In 2018, a large number of Facebook posts about BitClub Network caught the eye of Japhet Mesa in Zambia. In a Medium post, he described what he saw as signs of a scam. Despite BitClub’s claims of radical transparency, the location of the purported mining rigs appeared to be a mystery, and the individuals behind the company were hard to identify. “Going by the hype around BCN, I was amazed to see the number of people getting into it,” he wrote at the time. “This could be seen by the number of people posting about it on social media, facebook especially.”

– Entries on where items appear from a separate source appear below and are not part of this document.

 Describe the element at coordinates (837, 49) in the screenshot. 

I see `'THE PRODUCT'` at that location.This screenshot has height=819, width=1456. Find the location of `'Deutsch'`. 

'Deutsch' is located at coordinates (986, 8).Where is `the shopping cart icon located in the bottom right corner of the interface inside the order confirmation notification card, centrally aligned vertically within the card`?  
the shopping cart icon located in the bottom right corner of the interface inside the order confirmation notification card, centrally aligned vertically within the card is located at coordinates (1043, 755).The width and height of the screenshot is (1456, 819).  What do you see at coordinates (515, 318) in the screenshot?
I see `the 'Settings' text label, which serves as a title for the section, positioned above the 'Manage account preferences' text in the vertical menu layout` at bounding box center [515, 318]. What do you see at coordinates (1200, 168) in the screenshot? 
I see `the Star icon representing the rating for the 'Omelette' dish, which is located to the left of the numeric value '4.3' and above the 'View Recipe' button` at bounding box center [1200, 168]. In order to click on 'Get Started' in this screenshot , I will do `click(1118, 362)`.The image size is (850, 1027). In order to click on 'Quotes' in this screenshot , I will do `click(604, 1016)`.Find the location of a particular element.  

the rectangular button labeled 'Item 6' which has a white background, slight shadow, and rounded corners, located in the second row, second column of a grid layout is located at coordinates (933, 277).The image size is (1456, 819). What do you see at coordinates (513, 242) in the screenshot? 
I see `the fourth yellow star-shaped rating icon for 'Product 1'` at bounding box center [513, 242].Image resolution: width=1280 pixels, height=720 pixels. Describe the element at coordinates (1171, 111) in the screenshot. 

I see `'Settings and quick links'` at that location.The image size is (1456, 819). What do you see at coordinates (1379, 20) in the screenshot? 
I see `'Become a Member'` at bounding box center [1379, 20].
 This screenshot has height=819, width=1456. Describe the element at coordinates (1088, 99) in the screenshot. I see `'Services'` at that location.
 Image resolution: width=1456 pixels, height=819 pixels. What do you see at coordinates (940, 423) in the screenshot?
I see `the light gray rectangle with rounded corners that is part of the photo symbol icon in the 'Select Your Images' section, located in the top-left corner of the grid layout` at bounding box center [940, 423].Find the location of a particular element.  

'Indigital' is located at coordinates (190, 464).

Facebook pages based around BitClub Network communities in countries including Malaysia and South Africa remain active, with tens of thousands of members.

The crypto world is rife with scams. The grift reached a fever pitch in 2017, when bitcoin prices spiked and scammers lured victims to invest millions in cryptocoins or blockchain-based products that would never come to exist. Schemes around participation in mining pools are also popular to scammers who sell customers on the narrative of participating in business ventures that effectively amount to printing money. That’s become all the more tantalizing now that mining is mostly out of reach for many stay-at-home miners. (The selling point is that large mining “pools” enjoy greater efficiencies—and thus returns.) In January, a man in Hong Kong was accused of a similar mining pool scam that allegedly included an advertising stunt that involved throwing money off of a skyscraper.

The wire fraud charges carry a maximum of 20 years in prison, while the securities violation allows five. The defendants’ lawyers could not immediately be reached for comment.